借金に関する文章を読み、次の問いに答えなさい。
1. 書き手は何の代表で、名前は何か。また、今回は第何回か。
2. リボ払いは誰が儲かるシステムだと述べられているか。
3. 個人として一括で買えないものは買ってはならないとする中で、例外とされているのは何か。

### 提供された抜粋

「そのお金は誰のお金?」

おはようございます。
公響サービス、代表のシンジです。第1,128回です。

 先日「分水嶺」にて、借金について触れたが、今回は個人の借金と企業や国の借金についてもっと詳しく話をしようと思う。

 家計における借金は、必ず返済しなければならないものであり、基本的に金利も高く、一度借りたが最後、ブラックリストに乗ってしまうため、サラ金(今では銀行がサラ金なのですが、その意識がない人が多い)には借りた実績と返済実績リストが筒抜けになる。その時点で甘い誘いが増えて、結局節約が出来なくなるのだ。
 多くの人が勘違いしているが、リボ払いも同様だ。これは利息を払っているだけで、いつまで経っても支払いが終わらない。銀行が儲かるシステムだ。
 クレジットカードも一括以外の使用方法をしたら、まずアウトと思った方が良い。すでに行っている人は、早めに清算して、クレジットカードは解約して、作成し直すことをお勧めする。個人としては、住宅ローン以外は一括で買えないものは買ってはならない。車もローンはNGだ。ローン会社がメチャクチャに儲かっているだけで、極めて割高な買い物をさせられていることを知りましょう。

 では、国や企業はどうなのか?借金を返済するという意味では個人と変わらない。そして、「その借金はだれのもの?」という視点に立つと、国債を購入している金融機関や個人投資家のものという認識になる。個人的には、その視点がまず間違いの始まりだと思っている。

######
### 記録一覧

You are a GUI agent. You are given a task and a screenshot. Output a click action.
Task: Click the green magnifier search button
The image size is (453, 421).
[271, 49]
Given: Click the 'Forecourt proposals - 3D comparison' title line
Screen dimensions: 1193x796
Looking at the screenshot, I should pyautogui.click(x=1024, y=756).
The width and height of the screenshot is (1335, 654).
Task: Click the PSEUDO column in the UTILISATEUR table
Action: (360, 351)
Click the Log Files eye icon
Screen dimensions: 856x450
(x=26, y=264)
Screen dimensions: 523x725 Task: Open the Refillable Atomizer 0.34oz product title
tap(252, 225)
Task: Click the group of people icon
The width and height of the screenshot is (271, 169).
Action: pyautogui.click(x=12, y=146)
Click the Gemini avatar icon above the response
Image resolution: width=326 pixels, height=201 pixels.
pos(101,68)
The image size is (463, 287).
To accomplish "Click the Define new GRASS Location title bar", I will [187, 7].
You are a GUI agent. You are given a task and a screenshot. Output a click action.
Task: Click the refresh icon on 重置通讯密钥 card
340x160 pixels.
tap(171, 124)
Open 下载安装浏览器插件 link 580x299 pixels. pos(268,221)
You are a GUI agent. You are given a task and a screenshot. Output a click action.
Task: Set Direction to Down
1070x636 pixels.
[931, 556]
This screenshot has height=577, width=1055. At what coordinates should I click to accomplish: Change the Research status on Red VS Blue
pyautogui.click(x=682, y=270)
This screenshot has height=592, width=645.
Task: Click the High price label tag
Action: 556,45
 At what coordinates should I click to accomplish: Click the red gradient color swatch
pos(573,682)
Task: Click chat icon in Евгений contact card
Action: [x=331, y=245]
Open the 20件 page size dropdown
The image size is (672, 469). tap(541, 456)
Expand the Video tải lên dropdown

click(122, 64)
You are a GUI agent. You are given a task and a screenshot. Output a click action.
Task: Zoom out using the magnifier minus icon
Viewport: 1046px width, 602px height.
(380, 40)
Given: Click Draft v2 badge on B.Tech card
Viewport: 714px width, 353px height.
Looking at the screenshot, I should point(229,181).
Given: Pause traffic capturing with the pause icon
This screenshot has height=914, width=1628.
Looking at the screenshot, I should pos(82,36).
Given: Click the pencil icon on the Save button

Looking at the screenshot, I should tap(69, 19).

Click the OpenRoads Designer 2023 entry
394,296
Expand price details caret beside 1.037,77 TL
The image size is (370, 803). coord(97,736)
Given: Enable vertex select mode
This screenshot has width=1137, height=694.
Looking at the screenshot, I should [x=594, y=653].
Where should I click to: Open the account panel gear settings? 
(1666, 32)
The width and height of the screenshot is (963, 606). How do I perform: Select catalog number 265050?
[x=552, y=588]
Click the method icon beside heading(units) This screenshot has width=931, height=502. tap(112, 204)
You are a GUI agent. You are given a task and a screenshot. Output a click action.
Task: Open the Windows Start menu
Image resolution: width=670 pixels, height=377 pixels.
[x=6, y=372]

######

演習の解答
1. 公響サービスの代表のシンジで、今回は第1,128回です。
2. 銀行です。
3. 住宅ローンです。